My sister-in-law once told me that there is only black and white and that grays were just excuses or lies. I’ve been sitting on this thought for almost a year, and I’ve decided that this is true. The only truth that exists is the ones we decide to believe and what we believe is determined by a yes or no, not a maybe.

Anything between a wrong and right, yes and no, or even a truth and lie falls into “50 Shades of Grey,” a.k.a bullsh*t. Ha, just kidding, I can’t hold that opinion because I never read the book or series because it all sounded like nonsense to me. However, in all seriousness happiness is decisiveness.

On that note—decisiveness for a twentysomething is one heck of a struggle.
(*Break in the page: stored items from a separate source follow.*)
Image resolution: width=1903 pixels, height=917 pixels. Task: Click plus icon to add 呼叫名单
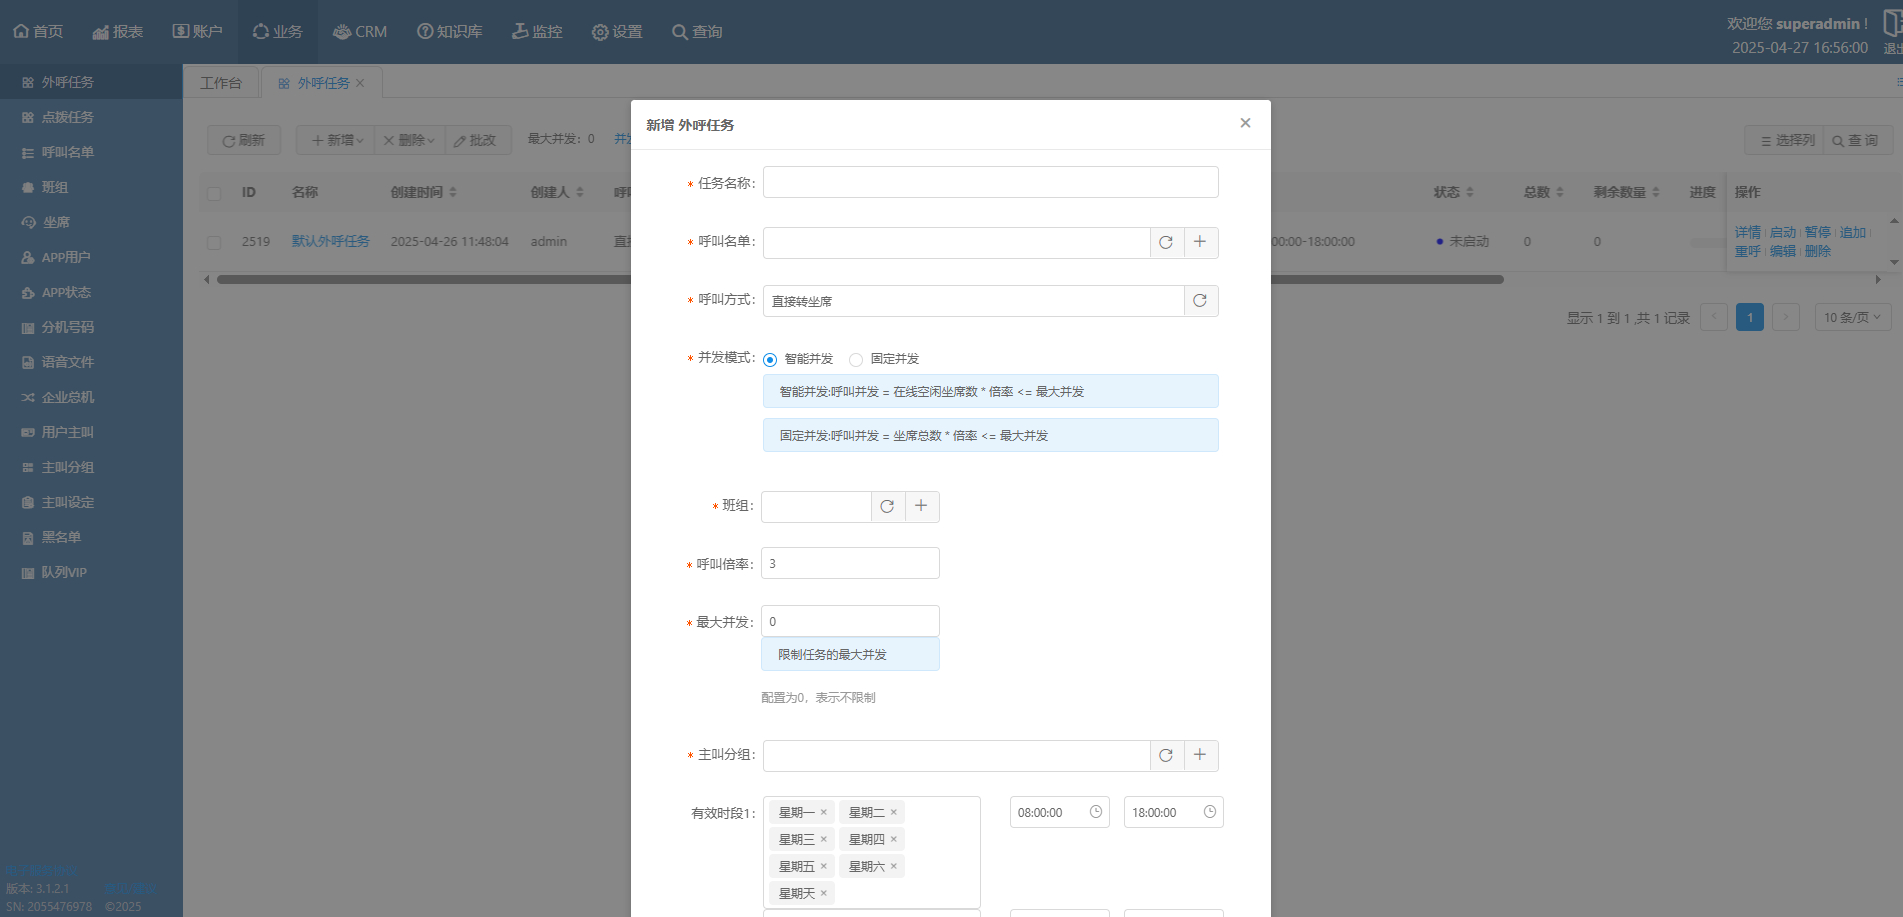[1200, 242]
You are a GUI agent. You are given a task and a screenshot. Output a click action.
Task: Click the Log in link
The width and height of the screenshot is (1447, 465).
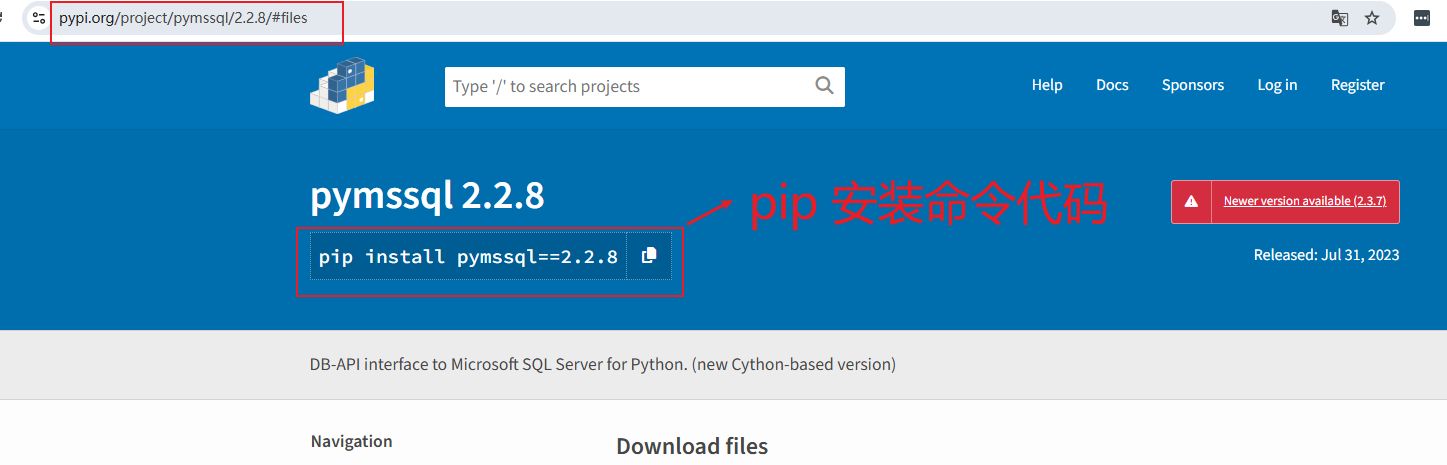pyautogui.click(x=1277, y=85)
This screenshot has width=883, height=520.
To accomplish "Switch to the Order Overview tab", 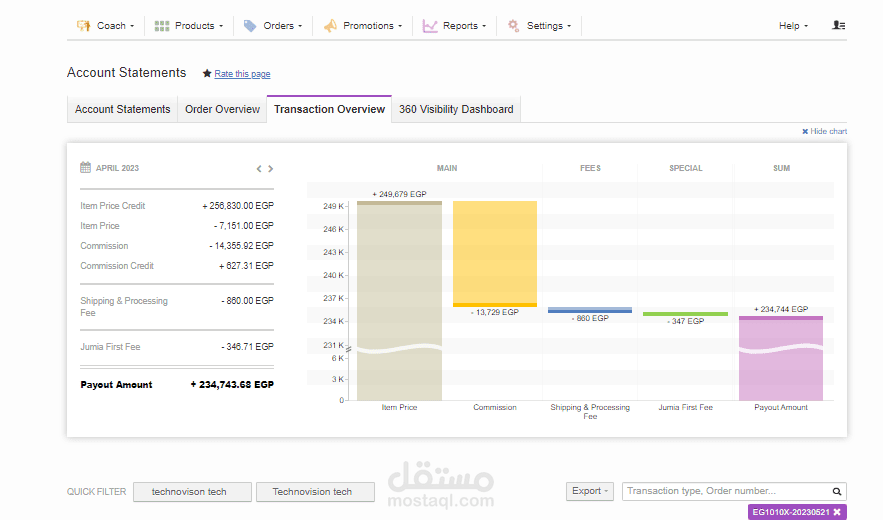I will (x=222, y=109).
I wonder everyday if I am moving forward, remaining stagnant, and often think “what the f*ck am I doing.”

You know what I’m struggling with in my twentysomething? Deciding when I am right, when I am wrong, determining when I am just being stubborn and when to let it go. I am struggling to find my path. And I feel like the only thing I’ve got down is finding a way to appreciate life itself.

“Girls are good at journaling.”

A guy told me that hanging out the other day as he sold himself short in being able to write. The truth couldn’t have been said any better than Ernest Hemingway himself, “There is nothing to writing. All you do is sit down at a typewriter and bleed.”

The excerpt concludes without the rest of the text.